Light scattering from polymerizing and coagulating systems

Abstract

The intensity of light scattered as a function of time from a system undergoing polymerization is calculated by combining Rayleigh's theory with the size distribution functions for various polymerization processes. For linear condensation polymerization the light scattering increases linearly in time with a slope proportional to the rate constant of the elementary step reaction. For monomer addition polymerization the light scattering is quadratic in time with a curvature determined by the rate constant. Light scattered from depolymerizing linear molecules decreases with time and is proportional to the hyperbolic cotangent of the time.

Rapid coagulation of colloids, which may be regarded as a linear con- densation polymerization with a rate constant determined by diffusion process, shows by calculation light scattering linearly increasing in time with a slope proportional to the square of the concentration of the colloidal substance.

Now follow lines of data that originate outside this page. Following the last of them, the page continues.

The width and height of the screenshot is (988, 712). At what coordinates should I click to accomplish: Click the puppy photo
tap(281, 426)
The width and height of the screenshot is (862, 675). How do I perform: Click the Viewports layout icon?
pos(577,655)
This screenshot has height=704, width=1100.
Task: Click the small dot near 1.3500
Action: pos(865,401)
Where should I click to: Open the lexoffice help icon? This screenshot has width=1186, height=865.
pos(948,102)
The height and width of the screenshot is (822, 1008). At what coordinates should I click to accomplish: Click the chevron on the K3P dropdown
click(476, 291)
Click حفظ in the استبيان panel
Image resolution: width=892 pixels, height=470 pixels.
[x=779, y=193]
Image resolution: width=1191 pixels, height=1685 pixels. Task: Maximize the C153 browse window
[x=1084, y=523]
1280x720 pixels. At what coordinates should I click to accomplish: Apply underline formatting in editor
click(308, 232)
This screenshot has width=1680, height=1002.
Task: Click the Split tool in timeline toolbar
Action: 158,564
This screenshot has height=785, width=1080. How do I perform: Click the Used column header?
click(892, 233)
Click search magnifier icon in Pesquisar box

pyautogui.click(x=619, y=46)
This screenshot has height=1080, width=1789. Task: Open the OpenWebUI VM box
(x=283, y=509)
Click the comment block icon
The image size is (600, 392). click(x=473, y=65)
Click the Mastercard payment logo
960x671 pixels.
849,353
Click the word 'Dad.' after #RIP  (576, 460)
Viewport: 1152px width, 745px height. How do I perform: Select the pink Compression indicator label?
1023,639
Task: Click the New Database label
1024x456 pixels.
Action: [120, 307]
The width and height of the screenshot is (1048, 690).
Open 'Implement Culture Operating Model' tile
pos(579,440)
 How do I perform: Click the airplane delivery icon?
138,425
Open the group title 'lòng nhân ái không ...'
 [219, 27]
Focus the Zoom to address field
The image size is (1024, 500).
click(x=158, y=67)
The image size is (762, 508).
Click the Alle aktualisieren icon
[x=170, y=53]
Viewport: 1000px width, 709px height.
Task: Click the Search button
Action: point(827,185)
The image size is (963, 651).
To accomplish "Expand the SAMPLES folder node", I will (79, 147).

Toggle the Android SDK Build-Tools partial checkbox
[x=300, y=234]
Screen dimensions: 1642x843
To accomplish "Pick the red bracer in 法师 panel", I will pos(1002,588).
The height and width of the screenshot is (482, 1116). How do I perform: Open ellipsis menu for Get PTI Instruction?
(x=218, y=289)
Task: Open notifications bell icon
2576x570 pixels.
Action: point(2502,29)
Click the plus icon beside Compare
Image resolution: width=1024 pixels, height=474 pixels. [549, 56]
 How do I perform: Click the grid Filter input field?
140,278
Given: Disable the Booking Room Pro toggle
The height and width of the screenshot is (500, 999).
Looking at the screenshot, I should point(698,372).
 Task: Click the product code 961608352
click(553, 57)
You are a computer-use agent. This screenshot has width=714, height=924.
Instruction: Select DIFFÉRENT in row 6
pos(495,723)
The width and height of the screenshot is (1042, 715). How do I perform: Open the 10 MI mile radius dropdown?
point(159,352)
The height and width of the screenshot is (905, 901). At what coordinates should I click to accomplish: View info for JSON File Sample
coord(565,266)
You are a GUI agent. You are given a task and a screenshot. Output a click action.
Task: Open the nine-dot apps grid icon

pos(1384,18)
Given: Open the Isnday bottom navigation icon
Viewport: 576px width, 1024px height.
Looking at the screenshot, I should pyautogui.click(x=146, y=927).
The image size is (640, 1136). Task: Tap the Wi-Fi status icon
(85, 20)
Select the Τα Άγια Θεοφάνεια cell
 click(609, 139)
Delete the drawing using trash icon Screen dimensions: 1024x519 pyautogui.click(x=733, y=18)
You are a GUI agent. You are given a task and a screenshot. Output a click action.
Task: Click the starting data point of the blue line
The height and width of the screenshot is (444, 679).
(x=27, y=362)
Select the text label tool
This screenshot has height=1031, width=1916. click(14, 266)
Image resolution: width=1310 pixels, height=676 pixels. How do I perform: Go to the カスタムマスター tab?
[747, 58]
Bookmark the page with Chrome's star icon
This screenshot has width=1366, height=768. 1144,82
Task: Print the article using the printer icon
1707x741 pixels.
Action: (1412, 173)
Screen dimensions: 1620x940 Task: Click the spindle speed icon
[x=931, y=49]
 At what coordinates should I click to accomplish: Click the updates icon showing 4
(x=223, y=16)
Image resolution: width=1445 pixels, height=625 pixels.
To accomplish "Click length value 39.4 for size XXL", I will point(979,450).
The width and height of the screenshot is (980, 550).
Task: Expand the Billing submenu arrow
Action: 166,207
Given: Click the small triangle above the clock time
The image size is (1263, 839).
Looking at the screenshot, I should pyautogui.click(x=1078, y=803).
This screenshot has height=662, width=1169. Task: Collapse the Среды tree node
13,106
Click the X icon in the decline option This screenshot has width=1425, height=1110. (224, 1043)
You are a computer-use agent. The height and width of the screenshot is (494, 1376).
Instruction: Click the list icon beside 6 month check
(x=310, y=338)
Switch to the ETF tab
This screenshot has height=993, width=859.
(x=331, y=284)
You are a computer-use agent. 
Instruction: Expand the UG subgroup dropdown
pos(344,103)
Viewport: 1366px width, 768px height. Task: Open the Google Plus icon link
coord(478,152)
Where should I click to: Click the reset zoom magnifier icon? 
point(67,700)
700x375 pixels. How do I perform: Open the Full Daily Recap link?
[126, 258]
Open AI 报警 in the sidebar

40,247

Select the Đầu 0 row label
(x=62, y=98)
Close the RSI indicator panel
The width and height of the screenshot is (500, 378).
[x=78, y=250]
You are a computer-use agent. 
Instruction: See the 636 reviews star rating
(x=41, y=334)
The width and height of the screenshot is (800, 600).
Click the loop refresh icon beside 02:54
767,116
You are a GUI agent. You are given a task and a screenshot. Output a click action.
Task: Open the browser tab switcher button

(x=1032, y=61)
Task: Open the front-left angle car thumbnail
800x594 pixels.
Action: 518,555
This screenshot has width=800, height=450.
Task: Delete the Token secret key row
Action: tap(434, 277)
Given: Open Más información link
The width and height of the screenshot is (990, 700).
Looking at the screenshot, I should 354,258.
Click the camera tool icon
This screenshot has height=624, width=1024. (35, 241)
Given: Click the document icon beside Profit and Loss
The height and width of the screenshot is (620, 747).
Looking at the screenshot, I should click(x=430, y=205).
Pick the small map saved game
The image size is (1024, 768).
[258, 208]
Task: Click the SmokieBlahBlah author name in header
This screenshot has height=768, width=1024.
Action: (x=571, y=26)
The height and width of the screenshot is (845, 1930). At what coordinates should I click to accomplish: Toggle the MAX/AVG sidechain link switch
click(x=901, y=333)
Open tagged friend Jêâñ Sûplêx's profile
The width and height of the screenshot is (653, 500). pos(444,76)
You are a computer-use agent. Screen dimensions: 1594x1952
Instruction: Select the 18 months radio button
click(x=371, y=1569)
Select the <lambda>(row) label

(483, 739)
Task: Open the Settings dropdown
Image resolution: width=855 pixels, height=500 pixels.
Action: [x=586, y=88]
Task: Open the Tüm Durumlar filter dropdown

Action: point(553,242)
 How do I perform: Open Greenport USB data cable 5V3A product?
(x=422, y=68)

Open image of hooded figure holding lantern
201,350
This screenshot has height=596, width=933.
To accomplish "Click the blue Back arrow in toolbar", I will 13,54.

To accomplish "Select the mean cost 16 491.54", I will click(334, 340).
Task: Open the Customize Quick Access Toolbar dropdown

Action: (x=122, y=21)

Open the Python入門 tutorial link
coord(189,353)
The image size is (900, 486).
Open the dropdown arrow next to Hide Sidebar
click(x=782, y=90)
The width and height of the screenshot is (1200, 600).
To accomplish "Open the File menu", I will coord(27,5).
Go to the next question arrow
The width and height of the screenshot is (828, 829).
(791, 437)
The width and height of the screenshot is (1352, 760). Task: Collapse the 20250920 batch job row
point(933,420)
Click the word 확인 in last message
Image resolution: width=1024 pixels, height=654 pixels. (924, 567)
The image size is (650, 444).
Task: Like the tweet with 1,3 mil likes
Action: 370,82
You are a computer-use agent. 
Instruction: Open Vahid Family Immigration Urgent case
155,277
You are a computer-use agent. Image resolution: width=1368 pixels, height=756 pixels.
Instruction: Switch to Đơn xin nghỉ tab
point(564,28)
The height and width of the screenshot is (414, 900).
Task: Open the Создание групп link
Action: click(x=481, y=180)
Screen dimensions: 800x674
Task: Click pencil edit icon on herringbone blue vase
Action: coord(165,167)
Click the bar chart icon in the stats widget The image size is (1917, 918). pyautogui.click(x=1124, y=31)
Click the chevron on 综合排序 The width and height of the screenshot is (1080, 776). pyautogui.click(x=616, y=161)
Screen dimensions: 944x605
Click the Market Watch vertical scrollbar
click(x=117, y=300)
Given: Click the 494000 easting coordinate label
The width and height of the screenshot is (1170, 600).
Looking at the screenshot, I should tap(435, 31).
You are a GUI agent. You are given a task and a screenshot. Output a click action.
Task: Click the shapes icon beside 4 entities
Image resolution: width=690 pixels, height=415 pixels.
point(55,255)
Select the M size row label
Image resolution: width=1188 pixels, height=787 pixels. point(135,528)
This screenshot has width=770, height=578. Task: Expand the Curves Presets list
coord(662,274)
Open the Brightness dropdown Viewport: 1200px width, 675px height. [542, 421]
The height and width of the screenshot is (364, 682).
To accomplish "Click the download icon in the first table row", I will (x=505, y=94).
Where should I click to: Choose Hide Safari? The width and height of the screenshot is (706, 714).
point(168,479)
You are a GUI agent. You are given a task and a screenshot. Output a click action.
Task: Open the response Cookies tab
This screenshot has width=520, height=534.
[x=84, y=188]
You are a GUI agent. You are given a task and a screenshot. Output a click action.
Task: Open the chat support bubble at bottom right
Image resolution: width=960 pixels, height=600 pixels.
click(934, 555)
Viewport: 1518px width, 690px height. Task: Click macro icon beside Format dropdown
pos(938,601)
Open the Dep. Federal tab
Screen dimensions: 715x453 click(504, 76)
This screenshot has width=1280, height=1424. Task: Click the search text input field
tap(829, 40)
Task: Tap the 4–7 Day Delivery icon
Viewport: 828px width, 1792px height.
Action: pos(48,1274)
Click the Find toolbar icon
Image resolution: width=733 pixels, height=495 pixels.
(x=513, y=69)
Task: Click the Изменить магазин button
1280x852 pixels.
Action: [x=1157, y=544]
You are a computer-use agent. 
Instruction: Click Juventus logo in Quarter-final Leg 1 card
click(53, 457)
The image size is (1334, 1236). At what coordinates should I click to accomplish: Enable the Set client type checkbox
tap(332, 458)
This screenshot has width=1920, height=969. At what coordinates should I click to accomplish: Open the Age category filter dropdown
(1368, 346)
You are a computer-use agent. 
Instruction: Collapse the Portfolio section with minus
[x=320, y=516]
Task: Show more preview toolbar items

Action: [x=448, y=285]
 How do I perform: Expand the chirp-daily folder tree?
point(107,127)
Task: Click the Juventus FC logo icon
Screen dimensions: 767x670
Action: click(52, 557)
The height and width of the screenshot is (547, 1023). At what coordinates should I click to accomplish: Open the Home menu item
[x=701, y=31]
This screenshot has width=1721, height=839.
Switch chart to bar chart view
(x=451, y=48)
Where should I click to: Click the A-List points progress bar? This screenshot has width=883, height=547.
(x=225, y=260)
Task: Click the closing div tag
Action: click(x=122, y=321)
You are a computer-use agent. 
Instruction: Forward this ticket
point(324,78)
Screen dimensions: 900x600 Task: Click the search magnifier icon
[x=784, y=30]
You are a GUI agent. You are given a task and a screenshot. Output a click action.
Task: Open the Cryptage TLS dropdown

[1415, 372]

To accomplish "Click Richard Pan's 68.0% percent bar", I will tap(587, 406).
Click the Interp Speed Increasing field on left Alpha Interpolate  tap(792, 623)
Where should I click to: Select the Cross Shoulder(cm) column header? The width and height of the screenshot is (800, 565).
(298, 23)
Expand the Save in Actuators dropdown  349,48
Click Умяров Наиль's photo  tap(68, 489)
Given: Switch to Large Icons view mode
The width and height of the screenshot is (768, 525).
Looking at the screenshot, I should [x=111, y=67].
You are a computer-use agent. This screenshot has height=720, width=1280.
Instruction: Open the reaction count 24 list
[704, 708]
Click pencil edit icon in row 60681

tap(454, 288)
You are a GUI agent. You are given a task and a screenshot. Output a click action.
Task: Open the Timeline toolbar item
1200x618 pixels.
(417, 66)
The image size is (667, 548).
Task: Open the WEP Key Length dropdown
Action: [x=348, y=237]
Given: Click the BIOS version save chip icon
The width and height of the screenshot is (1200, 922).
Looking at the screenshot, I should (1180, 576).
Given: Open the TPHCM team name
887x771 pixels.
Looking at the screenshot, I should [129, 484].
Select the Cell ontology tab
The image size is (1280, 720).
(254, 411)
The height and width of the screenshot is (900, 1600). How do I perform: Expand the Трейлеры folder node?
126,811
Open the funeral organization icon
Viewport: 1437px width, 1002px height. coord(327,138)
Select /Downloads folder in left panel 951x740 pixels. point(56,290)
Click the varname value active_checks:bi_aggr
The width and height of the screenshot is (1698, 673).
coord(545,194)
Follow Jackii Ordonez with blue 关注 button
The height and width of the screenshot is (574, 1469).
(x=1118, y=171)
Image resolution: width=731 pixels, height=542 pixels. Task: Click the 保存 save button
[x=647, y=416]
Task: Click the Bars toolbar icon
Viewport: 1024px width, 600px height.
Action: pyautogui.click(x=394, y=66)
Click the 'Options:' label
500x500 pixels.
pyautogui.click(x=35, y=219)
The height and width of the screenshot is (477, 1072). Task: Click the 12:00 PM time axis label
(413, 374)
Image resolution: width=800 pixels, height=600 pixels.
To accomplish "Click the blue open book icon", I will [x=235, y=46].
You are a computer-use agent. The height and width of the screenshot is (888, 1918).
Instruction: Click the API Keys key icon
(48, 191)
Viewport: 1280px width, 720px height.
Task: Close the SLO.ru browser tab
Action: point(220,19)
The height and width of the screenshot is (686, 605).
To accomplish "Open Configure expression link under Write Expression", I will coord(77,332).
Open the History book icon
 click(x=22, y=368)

All rapidly coagulating systems should show the same behavior when the weight concentration, refractive index, and density of the colloid is taken into account.

When acid and sodium thiosulfate are mixed, colloidal sulfur is produced after a short induction period of from 1–3 minutes. In the first few minutes following the production of sulfur particles, they are small enough to show Rayleigh scattering. For this period of time, the intensity of scattered light depends on time and initial concentration in agreement with the theory developed in this paper. Solutions of purified tomato bushy stunt virus exhibit a similar dependence of light scattering on time and concentration when salted out with ammonium sulfate.